Ange Pitou by Alexandre Dumas part one

Pitou bowed, much honored at being called learned, for the first time in his life.

“You can therefore gain a livelihood without that.”

Mademoiselle Billot, while taking the fowls and pigeons out of the panniers, was listening with much interest to the dialogue between Pitou and her father.

“Gain a livelihood,” rejoined Pitou; “that appears a difficult matter to me.”

“What can you do?”

“Do! why, I can lay lime-twigs, and set wires for rabbits. I can imitate, and tolerably well, the notes of birds, can I not, Mademoiselle Catherine?”

“Oh, that is true enough!” she replied. “He can whistle like a blackbird.”

“Yes, but all this is not a trade, a profession,” observed Father Billot.

“And that is what I say, by heaven!”

“You swear,—that is already something.”

“How, did I swear?” said Pitou. “I beg your pardon for having done so, Monsieur Billot.”

“Oh, there is no occasion, none at all,” said the farmer; “it happens also to me sometimes. Eh! thunder of heaven!” cried he, turning to his horse, “will you be quiet, hey? These devils of Perch horses, they must be always neighing and fidgeting about. But now, tell me,” said he, again addressing Pitou, “are you lazy?”

“I do not know. I have never done anything but Latin and Greek, and—”

“And what?”

“And I must admit that I did not take to them very readily.”

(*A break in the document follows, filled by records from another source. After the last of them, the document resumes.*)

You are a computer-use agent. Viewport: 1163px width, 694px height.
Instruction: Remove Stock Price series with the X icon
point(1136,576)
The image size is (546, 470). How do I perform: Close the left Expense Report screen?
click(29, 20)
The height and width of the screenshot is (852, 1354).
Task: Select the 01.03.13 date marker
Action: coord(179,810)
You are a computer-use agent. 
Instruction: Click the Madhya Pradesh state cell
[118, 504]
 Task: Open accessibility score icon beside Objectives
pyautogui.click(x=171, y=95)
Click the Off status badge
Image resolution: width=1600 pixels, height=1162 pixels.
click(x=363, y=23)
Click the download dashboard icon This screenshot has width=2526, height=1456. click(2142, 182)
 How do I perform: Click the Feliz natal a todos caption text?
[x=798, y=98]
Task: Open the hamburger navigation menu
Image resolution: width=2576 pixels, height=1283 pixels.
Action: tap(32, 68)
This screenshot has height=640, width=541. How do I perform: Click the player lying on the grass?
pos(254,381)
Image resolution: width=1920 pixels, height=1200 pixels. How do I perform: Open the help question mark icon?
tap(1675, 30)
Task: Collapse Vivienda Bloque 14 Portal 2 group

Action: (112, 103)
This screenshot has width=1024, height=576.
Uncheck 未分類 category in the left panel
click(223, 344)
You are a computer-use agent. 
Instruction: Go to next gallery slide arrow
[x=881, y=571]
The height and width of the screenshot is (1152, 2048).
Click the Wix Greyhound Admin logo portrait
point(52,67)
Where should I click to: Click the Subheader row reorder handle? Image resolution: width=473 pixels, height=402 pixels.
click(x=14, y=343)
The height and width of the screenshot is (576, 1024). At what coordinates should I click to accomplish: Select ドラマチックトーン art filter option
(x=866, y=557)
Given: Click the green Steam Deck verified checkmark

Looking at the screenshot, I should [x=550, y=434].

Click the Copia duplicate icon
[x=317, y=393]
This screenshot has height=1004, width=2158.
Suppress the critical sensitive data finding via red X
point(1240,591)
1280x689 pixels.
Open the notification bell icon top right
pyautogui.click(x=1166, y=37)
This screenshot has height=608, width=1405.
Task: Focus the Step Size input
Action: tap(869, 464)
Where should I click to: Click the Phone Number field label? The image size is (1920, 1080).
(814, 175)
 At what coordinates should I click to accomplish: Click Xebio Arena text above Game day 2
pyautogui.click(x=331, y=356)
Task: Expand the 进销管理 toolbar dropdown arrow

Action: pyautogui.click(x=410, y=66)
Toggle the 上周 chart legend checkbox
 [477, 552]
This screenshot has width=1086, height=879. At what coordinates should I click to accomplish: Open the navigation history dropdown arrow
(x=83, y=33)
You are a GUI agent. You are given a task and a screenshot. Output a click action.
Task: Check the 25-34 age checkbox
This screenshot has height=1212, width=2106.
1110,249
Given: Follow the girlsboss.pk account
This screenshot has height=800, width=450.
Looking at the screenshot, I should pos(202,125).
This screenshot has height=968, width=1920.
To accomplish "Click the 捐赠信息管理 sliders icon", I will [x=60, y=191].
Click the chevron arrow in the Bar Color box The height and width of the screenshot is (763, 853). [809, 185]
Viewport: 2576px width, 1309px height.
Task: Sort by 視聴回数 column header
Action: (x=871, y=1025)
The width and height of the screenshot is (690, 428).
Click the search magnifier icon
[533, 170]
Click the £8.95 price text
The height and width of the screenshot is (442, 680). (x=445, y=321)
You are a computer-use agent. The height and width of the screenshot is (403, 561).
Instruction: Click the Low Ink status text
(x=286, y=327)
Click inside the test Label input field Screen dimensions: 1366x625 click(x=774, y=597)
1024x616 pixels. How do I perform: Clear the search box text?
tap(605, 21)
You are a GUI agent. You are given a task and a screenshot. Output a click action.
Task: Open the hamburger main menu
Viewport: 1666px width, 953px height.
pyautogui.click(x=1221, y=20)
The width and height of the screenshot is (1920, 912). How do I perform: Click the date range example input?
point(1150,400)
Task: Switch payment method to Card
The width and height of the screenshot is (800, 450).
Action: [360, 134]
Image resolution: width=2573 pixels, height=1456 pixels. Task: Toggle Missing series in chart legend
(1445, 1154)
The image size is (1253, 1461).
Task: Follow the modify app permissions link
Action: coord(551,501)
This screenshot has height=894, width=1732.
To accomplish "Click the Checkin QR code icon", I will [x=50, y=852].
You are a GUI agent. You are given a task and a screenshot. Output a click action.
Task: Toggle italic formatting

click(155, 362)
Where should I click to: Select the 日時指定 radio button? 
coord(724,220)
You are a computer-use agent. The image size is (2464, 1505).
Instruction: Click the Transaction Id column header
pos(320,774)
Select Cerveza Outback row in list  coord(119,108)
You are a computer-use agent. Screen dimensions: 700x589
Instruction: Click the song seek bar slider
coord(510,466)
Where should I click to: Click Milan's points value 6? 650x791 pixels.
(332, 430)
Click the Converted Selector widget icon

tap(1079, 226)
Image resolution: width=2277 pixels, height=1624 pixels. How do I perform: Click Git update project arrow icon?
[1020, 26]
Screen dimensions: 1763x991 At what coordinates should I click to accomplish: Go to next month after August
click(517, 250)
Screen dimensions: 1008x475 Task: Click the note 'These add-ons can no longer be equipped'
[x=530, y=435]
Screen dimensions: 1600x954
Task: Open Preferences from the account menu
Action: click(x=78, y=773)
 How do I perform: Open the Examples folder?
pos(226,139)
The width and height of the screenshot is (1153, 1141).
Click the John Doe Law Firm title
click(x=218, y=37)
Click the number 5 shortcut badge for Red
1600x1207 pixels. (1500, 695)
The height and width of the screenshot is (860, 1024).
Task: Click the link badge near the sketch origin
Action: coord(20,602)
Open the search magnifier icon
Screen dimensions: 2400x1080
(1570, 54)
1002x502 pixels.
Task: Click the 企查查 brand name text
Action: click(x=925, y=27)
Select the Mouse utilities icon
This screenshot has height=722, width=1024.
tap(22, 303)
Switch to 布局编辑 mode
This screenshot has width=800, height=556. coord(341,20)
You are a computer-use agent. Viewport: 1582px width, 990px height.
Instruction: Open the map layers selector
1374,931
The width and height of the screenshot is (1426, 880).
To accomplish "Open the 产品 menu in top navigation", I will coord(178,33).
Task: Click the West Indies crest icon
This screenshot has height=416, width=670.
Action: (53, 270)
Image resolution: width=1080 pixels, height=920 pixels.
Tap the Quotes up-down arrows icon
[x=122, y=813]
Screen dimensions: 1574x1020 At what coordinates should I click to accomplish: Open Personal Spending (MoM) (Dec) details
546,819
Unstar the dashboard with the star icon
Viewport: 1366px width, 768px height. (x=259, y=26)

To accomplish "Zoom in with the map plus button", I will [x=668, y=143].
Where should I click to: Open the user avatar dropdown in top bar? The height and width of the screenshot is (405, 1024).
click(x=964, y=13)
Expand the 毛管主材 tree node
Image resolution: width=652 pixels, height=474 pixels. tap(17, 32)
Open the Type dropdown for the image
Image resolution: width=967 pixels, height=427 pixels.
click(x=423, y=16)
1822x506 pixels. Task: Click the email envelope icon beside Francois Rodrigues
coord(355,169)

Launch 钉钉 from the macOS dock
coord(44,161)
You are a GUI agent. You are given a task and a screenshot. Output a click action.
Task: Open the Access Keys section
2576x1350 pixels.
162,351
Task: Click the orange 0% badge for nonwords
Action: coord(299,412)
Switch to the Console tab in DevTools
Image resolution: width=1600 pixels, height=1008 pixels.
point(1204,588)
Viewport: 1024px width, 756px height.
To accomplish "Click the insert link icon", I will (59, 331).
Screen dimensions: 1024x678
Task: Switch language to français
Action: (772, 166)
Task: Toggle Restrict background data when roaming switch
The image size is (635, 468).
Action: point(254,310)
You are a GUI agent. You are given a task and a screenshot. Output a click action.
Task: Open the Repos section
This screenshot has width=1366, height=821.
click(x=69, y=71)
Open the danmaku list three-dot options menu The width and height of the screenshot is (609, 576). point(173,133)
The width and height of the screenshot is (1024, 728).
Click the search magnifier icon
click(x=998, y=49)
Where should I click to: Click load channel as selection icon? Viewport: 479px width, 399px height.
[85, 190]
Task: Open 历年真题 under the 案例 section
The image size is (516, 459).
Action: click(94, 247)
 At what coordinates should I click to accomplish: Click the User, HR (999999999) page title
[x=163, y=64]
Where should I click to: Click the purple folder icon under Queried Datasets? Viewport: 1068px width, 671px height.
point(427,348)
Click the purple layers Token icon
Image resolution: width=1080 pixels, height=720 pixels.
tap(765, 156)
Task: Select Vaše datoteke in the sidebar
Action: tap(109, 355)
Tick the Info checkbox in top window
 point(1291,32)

“So much the better,” cried Billot; “that proves you are not so stupid as I thought you.”

Pitou opened his eyes to an almost terrific width; it was the first time he had ever heard such an order of things advocated, and which was completely subversive of all the theories which up to that time he had been taught.

“I ask you,” said Billot, “if you are so lazy as to be afraid of fatigue.”

“Oh, with regard to fatigue, that is quite another thing,” replied Pitou; “no, no, no; I could go ten leagues without being fatigued.”

“Good! that’s something, at all events,” rejoined Billot; “by getting a few pounds of flesh more off your bones, you could set up for a runner.”

“A few pounds more!” cried Pitou, looking at his own lanky form, his long arms and his legs, which had much the appearance of stilts; “it seems to me, Monsieur Billot, that I am thin enough as it is.”

“Upon my word, my friend,” cried Billot, laughing very heartily, “you are a perfect treasure.”

It was also the first time that Pitou had been estimated at so high a price, and therefore was he advancing from surprise to surprise.

“Listen to me,” said the farmer; “I ask you whether you are lazy in respect to work?”

“What sort of work?”

“Why, work in general.”

“I do not know, not I; for I have never worked.”

Catherine also began to laugh, but this time Père Billot took the matter in a serious point of view.

“Those rascally priests!” said he, shaking his clenched fist towards the town; “and this is the way they bring up lads, in idleness and uselessness. In what way, I ask you, can this great stripling here be of service to his brethren?”

“Ah! not of much use, certainly; that I know full well,” replied Pitou; “fortunately I have no brothers.”

“By brethren I mean men in general,” observed Billot. “Would you, perchance, insist that all men are not brothers?”

“Oh, that I acknowledge; moreover, it is so said in the gospel.”

“And equals,” continued the farmer.

“Ah! as to that,” said Pitou, “that is quite another affair. If I had been the equal of Monsieur Fortier, he would not so often have thrashed me with his cat-o’-ninetails and his cane; and if I had been the equal of my aunt, she would not have turned me out of doors.”

“I tell you that all men are equal,” rejoined the farmer, “and we will very soon prove it to the tyrants.”

“Tyrannis,” added Pitou.

“And the proof of this is, that I will take you into my house.”

“You will take me into your house, my dear Monsieur Billot?” cried Pitou, amazed. “Is it not to make game of me that you say this?”